Bristol Myers Squibb (BMS) announced the FDA's accelerated approval of Augtyro (repotrectinib), a tyrosine kinase inhibitor, for treating NTRK-positive, locally advanced or metastatic solid tumors.
The new approval allows Augtyro to be administered to patients aged 12 and older whose disease has progressed despite initial treatments. It can also serve patients without satisfactory alternative therapies or those at risk of severe morbidity from surgical procedures, according to BMS.
This accelerated approval by the FDA requires BMS to conduct a confirmatory study to validate Augtyro's clinical benefit for this patient group and indication. Nick Botwood, BMS's senior vice president of medical oncology, referred to Augtyro’s approval as a significant milestone. Botwood emphasized that the drug addresses an unmet medical need and demonstrates clinical value across multiple genetic markers.

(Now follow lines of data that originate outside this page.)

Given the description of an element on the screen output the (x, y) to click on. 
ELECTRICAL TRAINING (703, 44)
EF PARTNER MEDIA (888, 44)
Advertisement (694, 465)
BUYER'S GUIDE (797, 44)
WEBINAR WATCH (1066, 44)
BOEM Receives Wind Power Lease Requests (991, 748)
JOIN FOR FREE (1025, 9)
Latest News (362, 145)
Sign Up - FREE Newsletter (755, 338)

Previously, no FDA-approved treatment existed for NTRK-positive cancers that had been studied in both TKI-naïve and TKI-pretreated patients across various solid tumors. Augtyro now offers these patients an effective treatment option.
The FDA approval of Augtyro is supported by data from the Phase I/II TRIDENT-1 trial, which included patients previously treated with TKIs and those who were TKI-naïve. The study encompassed 15 different cancer types.
Results from the TRIDENT-1 trial revealed that Augtyro achieved a 58% confirmed objective response rate (cORR) in TKI-naïve patients, with 15% of these being complete responses (CR). For this subgroup, the median duration of response had not yet been reached at the time of analysis. In TKI-pretreated patients, Augtyro achieved a 50% cORR, with a median response duration of 9.9 months, although no complete responses were observed.
Regarding safety, 7% of patients in the TRIDENT-1 trial discontinued Augtyro due to side effects, and 3.5% experienced fatal adverse events including pneumonia, cardiac arrest, cardiac failure, and respiratory failure.
Augtyro is designed to be taken orally and functions by inhibiting the ROS1 proto-oncogene and various tyrosine kinases. This inhibition targets fusion proteins containing ROS1 domains, thereby disrupting signaling cascades that would otherwise promote the uncontrolled proliferation of cancer cells.
This drug was initially approved in November 2023 for ROS1-positive advanced or metastatic non-small cell lung cancer.